Exhaled nitric oxide (Fe(NO)) is a biomarker of airway inflammation in mild to moderate asthma. However, whether Fe(NO) levels are informative regarding airway inflammation in patients with severe asthma, who are refractory to conventional treatment, is unknown. Here, we hypothesized that classification of severe asthma based on airway inflammation as defined by Fe(NO) levels would identify a more reactive, at-risk asthma phenotype.
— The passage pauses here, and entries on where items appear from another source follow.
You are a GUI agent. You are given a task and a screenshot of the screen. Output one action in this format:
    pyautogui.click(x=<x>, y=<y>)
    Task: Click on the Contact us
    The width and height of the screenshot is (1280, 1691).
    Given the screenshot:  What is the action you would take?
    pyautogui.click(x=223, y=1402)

Fe(NO) and major features of asthma, including airway inflammation, airflow limitation, hyperinflation, hyperresponsiveness, and atopy, were determined in 446 individuals with various degrees of asthma severity (175 severe, 271 non-severe) and 49 healthy subjects enrolled in the Severe Asthma Research Program. Fe(NO) levels were similar among patients with severe and non-severe asthma. The proportion of individuals with high Fe(NO) levels (>35 ppb) was the same (40%) among groups despite greater corticosteroid therapy in severe asthma. All patients with asthma and high Fe(NO) had more airway reactivity (maximal reversal in response to bronchodilator administration and by methacholine challenge), more evidence of allergic airway inflammation (sputum eosinophils), more evidence of atopy (positive skin tests, higher serum IgE and blood eosinophils), and more hyperinflation, but decreased awareness of their symptoms. High Fe(NO) identified those patients with severe asthma characterized by the greatest airflow obstruction and hyperinflation and most frequent use of emergency care. Grouping of asthma by Fe(NO) provides an independent classification of asthma severity, and among patients with severe asthma identifies the most reactive and worrisome asthma phenotype.